ValidationMiddleware
The ValidationMiddleware is the bridge between declared input contracts and incoming requests.
It runs before the controller to ensure that required parameters are present, correctly typed, and pass any
custom validation rules you’ve defined.
If any validations fail, it throws a ValidationException, which the framework converts into a consistent HTTP error
response.
Purpose
Controllers should never need to perform defensive checks like “is this field missing?” or “is this string actually an email?”. That belongs in the validations phase.
ValidationMiddleware ensures:
- Every declared
ValidationSetis checked against the request. - Failures are collected into a structured error payload.
- Controllers only run if input passes validation.
This keeps your controller code clean, predictable, and focused on business logic.
Usage Example
Here’s a controller that requires name to be a non-empty string and age to be an integer ≥ 18.
It attaches ValidationMiddleware with its own validation rules.
<?php
use PHPNomad\Http\Enums\Method;
use PHPNomad\Http\Interfaces\Request;
use PHPNomad\Http\Interfaces\Response;
use PHPNomad\Rest\Interfaces\Controller;
use PHPNomad\Rest\Interfaces\HasValidations;
use PHPNomad\Rest\Interfaces\HasMiddleware;
use PHPNomad\Rest\Middleware\ValidationMiddleware;
use PHPNomad\Rest\Factories\ValidationSet;
use PHPNomad\Rest\Validations\IsType;
use PHPNomad\Rest\Validations\IsGreaterThan;
use PHPNomad\Rest\Enums\BasicTypes;
final class RegisterUser implements Controller, HasMiddleware, HasValidations
{
public function __construct(private Response $response) {}
public function getEndpoint(): string
{
return '/users/register';
}
public function getMethod(): string
{
return Method::Post;
}
public function getResponse(Request $request): Response
{
// At this point, inputs are guaranteed valid.

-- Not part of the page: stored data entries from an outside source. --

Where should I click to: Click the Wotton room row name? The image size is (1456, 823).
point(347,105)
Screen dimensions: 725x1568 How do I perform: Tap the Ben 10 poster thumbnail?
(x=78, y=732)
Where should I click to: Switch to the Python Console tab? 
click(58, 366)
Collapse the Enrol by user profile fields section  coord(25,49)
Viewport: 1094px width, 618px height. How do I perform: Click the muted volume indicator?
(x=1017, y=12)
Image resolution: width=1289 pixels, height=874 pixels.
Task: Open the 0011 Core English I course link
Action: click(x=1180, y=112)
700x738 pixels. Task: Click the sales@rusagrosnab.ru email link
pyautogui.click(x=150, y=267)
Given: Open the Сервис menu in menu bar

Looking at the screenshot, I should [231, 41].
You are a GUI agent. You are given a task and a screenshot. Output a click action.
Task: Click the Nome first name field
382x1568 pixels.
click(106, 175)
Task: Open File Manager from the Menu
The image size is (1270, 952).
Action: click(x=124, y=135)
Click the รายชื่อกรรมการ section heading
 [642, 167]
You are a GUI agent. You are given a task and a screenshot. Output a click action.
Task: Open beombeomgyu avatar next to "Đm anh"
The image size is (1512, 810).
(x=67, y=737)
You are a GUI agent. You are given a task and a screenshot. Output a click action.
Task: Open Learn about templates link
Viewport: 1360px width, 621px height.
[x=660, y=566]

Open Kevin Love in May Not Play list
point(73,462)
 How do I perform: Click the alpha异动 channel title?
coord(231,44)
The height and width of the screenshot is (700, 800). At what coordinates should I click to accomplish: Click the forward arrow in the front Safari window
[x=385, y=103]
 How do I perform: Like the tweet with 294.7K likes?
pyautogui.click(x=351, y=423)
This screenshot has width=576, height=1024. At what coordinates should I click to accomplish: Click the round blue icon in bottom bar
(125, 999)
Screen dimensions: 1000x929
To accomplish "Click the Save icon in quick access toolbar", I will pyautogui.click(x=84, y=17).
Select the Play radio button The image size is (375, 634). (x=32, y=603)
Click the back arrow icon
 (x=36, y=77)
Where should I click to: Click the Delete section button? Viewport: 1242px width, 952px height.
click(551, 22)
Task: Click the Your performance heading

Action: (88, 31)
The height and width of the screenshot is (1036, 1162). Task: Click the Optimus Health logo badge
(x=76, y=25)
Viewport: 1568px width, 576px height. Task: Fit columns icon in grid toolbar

$name = (string) $request->getParam('name');
$age = (int) $request->getParam('age');
return $this->response
->setStatus(201)
->setJson(['message' => "User $name registered."]);
}
public function getMiddleware(Request $request): array
{
return [
// Attach validation middleware to enforce rules. This allows you to choose when to validate.
new ValidationMiddleware($this),
];
}
public function getValidations(): array
{
return [
'name' => (new ValidationSet())
->setRequired()
->addValidation(fn() => new IsType(BasicTypes::String)),
'age' => (new ValidationSet())
->setRequired()
->addValidation(fn() => new IsType(BasicTypes::Integer))
->addValidation(fn() => new IsGreaterThan(17)),
];
}
}
Example request
POST /users/register
Content-Type: application/json
{
"name": "Alice",
"age": 22
}
Example success response
{
"message": "User Alice registered."
}
Example failure response
If age was 15:
{
"error": {
"message": "Validations failed.",
"context": {
"age": [
"Must be at least 18."
]
}
}
}
Best Practices
- Always attach ValidationMiddleware to endpoints that require structured inputs.
- Combine with type coercion (e.g.,
SetTypeMiddleware) so values are in the right type before being validated. - Keep validations declarative: don’t bury conditional logic in controllers—express it in
ValidationSets. - Make error messages user-friendly: clients should be able to act on them without guesswork.